About this task = Using the listing below, keep only the lines with the word "Joker" and copy them.

Input material =
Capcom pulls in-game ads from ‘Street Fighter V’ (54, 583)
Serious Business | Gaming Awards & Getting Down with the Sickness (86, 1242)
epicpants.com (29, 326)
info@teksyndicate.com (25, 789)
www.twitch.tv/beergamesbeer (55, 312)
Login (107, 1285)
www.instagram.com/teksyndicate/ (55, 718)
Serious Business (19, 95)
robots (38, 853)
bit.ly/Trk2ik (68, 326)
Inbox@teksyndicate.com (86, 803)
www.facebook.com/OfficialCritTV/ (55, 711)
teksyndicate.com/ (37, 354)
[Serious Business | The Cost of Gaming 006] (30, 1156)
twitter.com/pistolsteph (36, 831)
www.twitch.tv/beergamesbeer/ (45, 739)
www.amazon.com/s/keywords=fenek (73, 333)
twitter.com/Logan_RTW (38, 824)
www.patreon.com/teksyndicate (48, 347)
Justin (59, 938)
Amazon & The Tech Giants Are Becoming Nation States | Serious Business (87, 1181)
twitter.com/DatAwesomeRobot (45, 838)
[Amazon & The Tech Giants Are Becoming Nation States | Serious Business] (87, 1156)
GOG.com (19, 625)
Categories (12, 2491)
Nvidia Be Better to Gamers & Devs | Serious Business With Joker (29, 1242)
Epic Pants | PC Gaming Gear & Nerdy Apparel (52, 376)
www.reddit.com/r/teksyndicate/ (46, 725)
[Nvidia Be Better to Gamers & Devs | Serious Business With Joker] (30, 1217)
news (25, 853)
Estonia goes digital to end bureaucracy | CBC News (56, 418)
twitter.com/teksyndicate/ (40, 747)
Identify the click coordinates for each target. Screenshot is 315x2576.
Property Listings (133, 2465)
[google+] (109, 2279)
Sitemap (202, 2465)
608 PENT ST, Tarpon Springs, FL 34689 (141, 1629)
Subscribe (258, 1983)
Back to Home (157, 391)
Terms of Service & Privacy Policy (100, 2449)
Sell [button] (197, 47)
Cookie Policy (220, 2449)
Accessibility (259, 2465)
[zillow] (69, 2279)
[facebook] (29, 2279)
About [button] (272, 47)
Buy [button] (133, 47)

Your response =
Nvidia Be Better to Gamers & Devs | Serious Business With Joker (29, 1242)
[Nvidia Be Better to Gamers & Devs | Serious Business With Joker] (30, 1217)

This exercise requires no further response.